Tarceva is specifically approved in Switzerland for the treatment of patients with locally advanced or metastatic NSCLC after the failure of at least one prior chemotherapy regimen, and won the green light in the US in this indication in November last year [[22/11/04d]]. Roche filed the product for Swiss approval in September 2004, with a dossier that included data from a pivotal Phase III clinical trial, in which patients with advanced NSCLC who were given the product as a second or third treatment option, had a 42% survival improvement compared with those in the placebo group [[07/06/04g]]. There was also a significant increase in both the length of time before disease symptoms deteriorated, and the time when patients were stable and there was no progression of their cancer. A 45% improvement in survival at one year was observed with Tarceva, with benefits being shown in a broad spectrum of patients.
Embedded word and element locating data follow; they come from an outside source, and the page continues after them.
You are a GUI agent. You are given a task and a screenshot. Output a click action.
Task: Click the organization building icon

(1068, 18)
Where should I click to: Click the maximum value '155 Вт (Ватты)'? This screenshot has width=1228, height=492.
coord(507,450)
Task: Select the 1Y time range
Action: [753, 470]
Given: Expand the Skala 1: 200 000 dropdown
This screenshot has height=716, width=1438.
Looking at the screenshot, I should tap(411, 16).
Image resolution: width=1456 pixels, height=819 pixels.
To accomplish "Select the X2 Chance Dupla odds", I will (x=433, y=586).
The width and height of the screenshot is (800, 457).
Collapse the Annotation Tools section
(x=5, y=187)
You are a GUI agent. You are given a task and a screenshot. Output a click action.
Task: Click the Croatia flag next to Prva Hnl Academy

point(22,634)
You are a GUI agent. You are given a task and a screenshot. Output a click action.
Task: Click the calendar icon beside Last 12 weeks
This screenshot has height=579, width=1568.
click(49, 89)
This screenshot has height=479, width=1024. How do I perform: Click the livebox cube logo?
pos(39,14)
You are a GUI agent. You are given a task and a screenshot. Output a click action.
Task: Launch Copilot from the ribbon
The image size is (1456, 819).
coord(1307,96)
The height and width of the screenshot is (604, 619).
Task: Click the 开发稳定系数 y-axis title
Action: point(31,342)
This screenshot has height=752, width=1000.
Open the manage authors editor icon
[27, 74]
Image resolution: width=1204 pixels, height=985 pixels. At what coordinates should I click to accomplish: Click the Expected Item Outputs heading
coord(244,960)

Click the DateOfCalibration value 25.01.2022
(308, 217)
Tarceva is an epidermal growth factor receptor therapy, which plays a role in numerous tumours, and is being investigated in a variety of other indications, including first-line NSCLC and pancreatic cancer [[30/11/04f]], [[28/01/05g]].

- Meanwhile, Roche says it has launched a new study to evaluate treatment options to reduce post-transplant recurrence of hepatitis C infection with the company’s combination therapy, Pegasys (peginterferon alfa-2a) and Copegus (ribavirin). In the US, hepatitis C is the leading cause of liver transplantation.

The 300-patient trial will compare prophylactic combination therapy with Pegasys and Copegus (to prevent the virus from attacking the transplanted liver), with the same combination therapy administered once hepatitis C infection recurs in the transplanted liver.